* **Instructions for the task**:
Extract word for word the lines of the listing from its start to the line holding "Контакты (68, 277)", both ends kept; pictures are not part of the copy.
'''
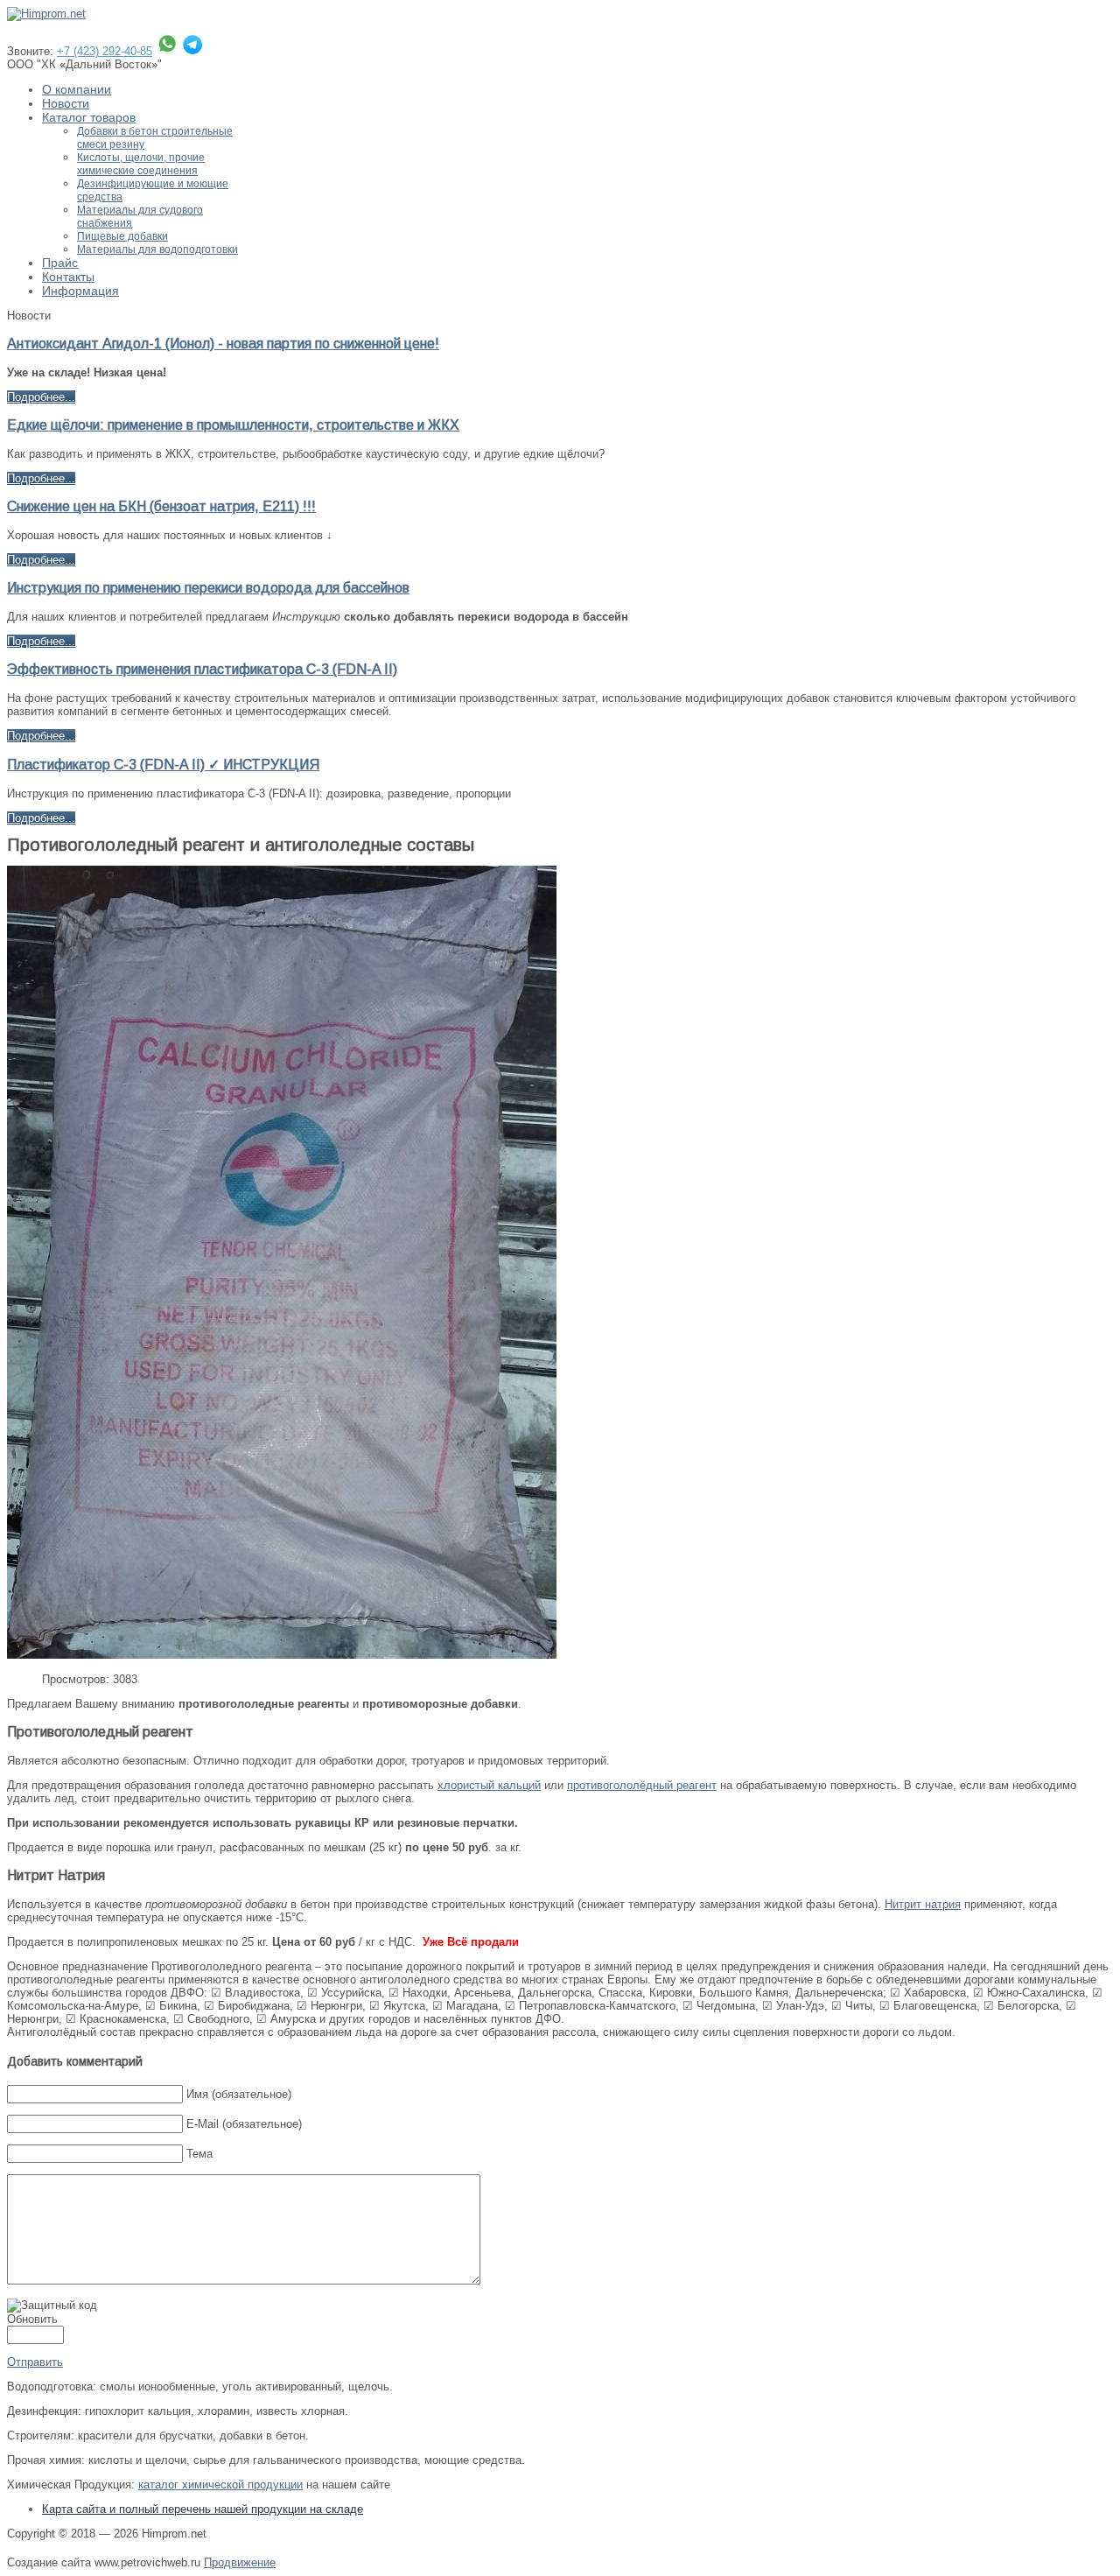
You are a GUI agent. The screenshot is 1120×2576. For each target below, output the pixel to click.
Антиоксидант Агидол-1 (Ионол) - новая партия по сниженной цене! (223, 343)
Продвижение (240, 2562)
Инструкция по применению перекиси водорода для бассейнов (208, 587)
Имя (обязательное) (238, 2094)
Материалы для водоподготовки (157, 249)
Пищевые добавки (122, 236)
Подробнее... (41, 397)
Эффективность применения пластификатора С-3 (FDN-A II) (202, 669)
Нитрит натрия (923, 1904)
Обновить (32, 2319)
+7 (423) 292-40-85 (104, 51)
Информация (80, 291)
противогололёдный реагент (642, 1785)
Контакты (68, 277)
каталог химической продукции (220, 2484)
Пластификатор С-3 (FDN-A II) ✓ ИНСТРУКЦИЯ (163, 764)
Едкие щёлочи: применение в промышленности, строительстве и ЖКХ (233, 425)
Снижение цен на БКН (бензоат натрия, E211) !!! (161, 506)
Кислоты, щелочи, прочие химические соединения (141, 164)
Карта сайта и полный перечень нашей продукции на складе (202, 2509)
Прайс (60, 263)
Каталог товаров (89, 117)
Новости (65, 103)
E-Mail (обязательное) (244, 2123)
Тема (199, 2153)
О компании (76, 89)
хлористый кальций (489, 1785)
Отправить (35, 2362)
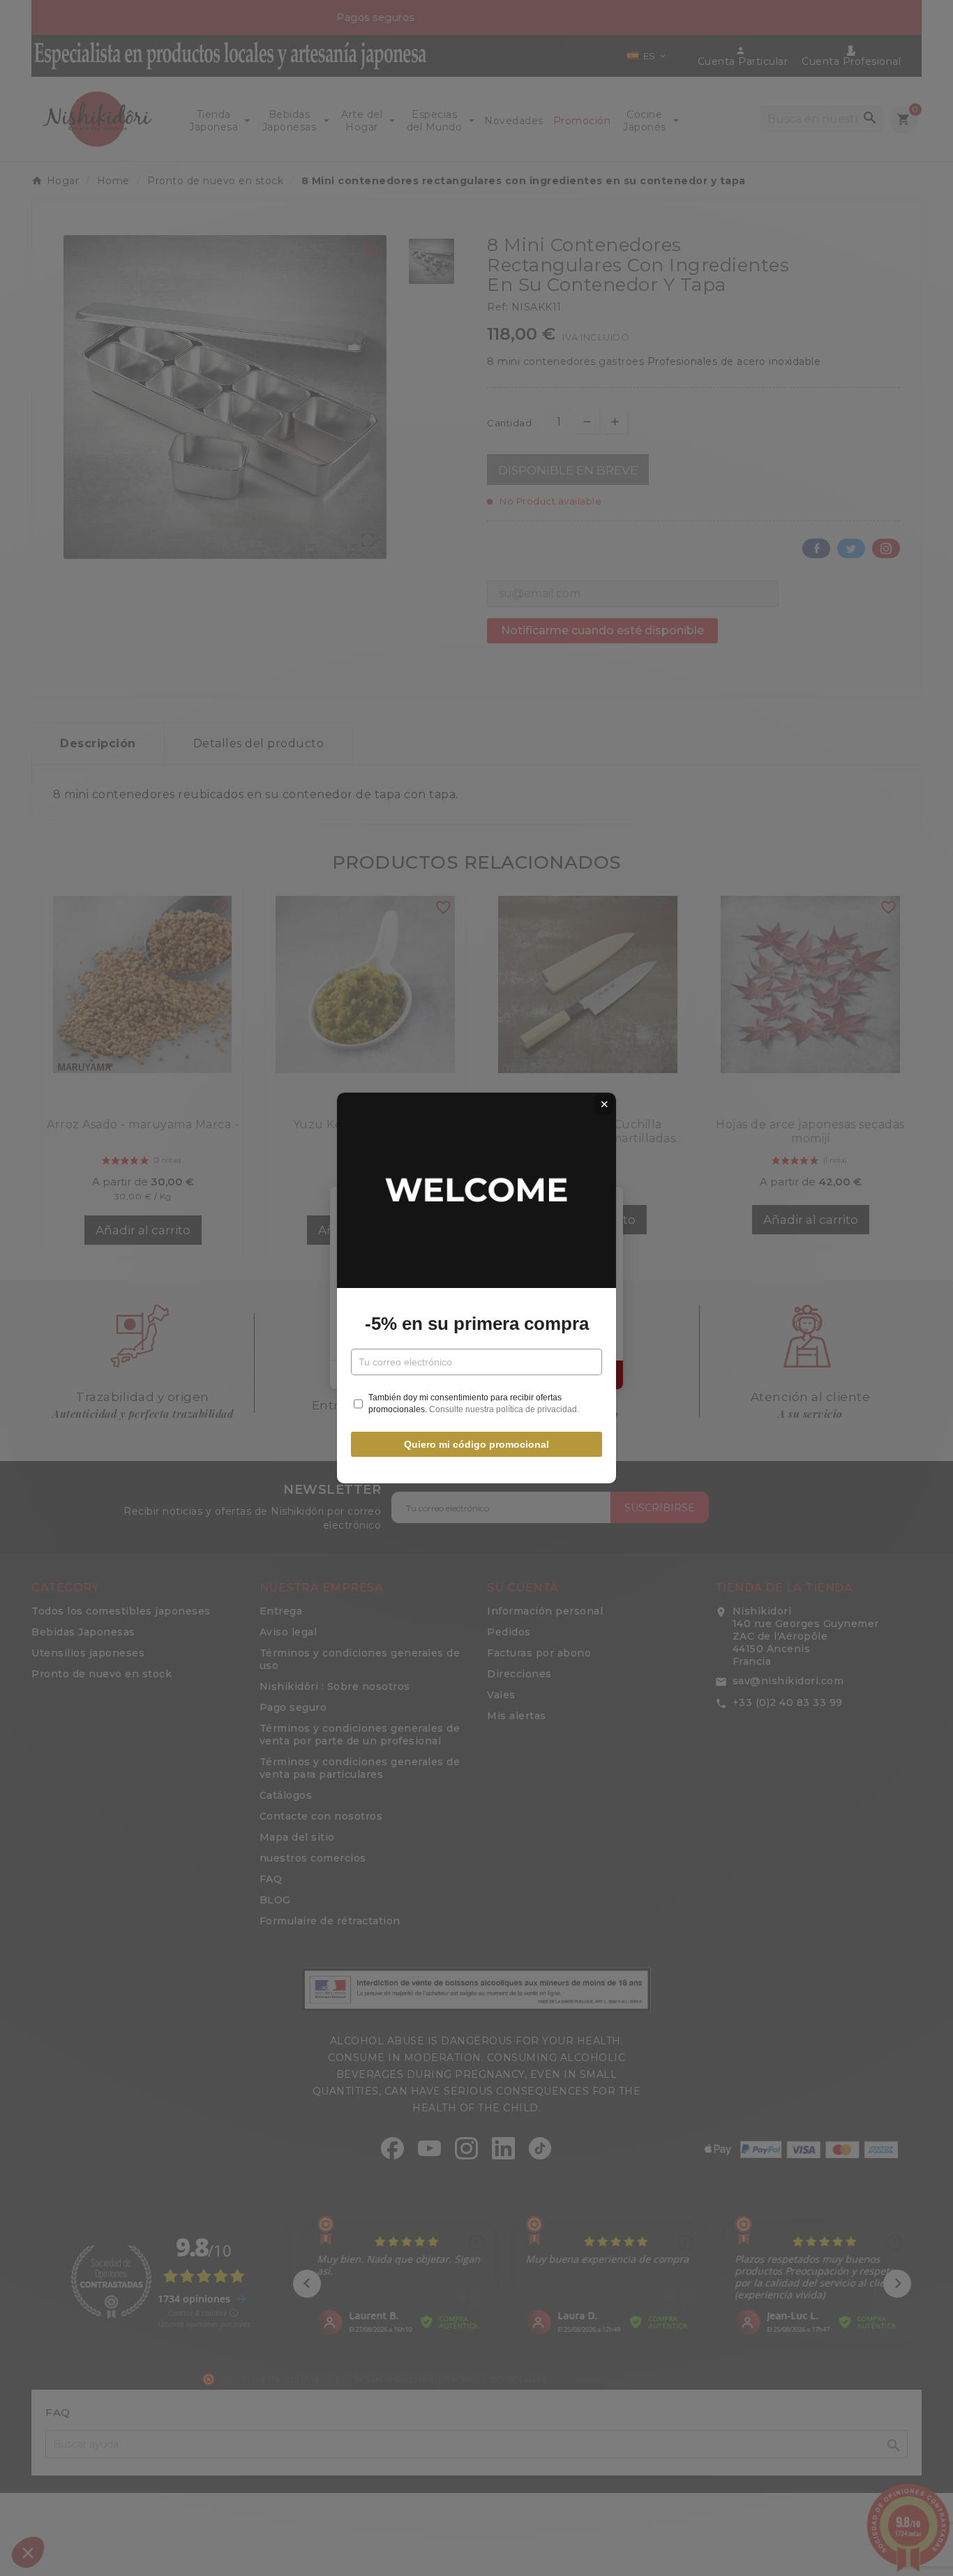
'''
* **Answer to this exercise**:
You are a GUI agent. The screenshot is 1120×2576. For each target below, output the pixel to click.
Антиоксидант Агидол-1 (Ионол) - новая партия по сниженной цене! (223, 343)
Продвижение (240, 2562)
Инструкция по применению перекиси водорода для бассейнов (208, 587)
Имя (обязательное) (238, 2094)
Материалы для водоподготовки (157, 249)
Пищевые добавки (122, 236)
Подробнее... (41, 397)
Эффективность применения пластификатора С-3 (FDN-A II) (202, 669)
Нитрит натрия (923, 1904)
Обновить (32, 2319)
+7 (423) 292-40-85 (104, 51)
Информация (80, 291)
противогололёдный реагент (642, 1785)
Контакты (68, 277)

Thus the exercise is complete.